Lt Gen Olivier Rittimann admitted that in the early days of the outbreak “no one” fully understood the depth of the crisis that lay ahead.
“I think that everybody was taken a little bit off-guard by this crisis,” said the commander of Nato’s Europe Covid-19 Task Force.
“No one was really completely understanding the full expanse of the health crisis we are facing.”
Nato had changed its core mission in order to respond, he told Sophy Ridge on Sunday on Sky News, adding: “Nato isn’t a disaster relief organisation. It wasn’t created to do that.
“It was created to defend Europe against the Soviet Union. Now we have changed that mission, but the mission is still defending and deterring.
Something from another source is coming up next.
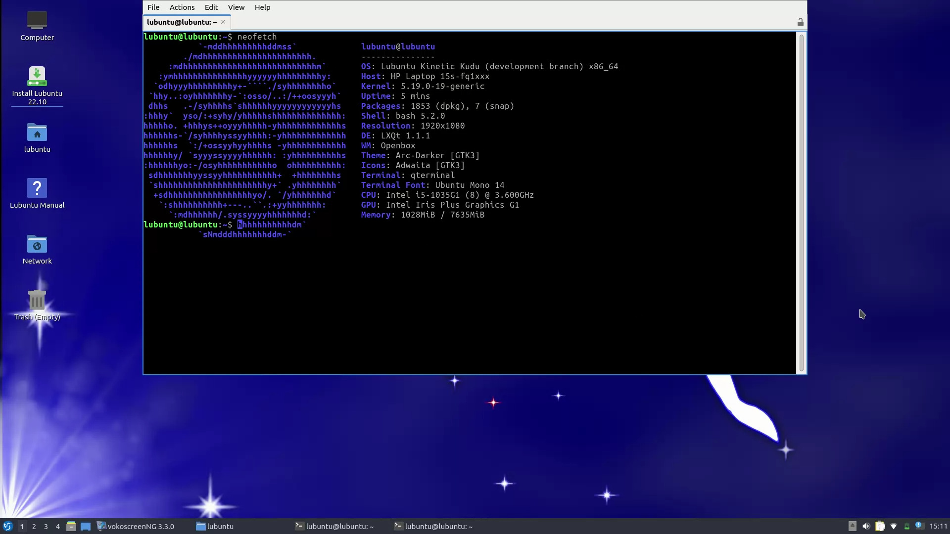Click the terminal vertical scrollbar
The height and width of the screenshot is (534, 950).
coord(801,203)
“What we can bring to bear upon is the skills we have, the structures we are operating and the professionalism of our teams.”
Tobias Ellwood, the chairman of the Commons defence select committee, said the comments of Lt Gen Rittimann were “close to admitting to a dereliction of duty in accessing the changing security threats”.
“Nato’s thinking is still geared for conventional conflict rather than the asymmetric threats such as cyber attacks, disinformation, climate change and laterally pandemics,” Mr Ellwood added. “Ebola and Sars should have been the wake-up call for an organisation that is tasked with looking over the horizon and watching our backs.”
Lt Gen Rittimann said Nato was “not the first responder for this crisis … because it is inter-agency, inter-governmental and it is much wider than the simple military response”.
He pointed out that it had deployed 4,000 medics and 250 field hospitals – amounting to some 25,000 beds.
“We are providing this coordination mechanism with the rapid air mobility, over 100 flights have been conducted,” he added.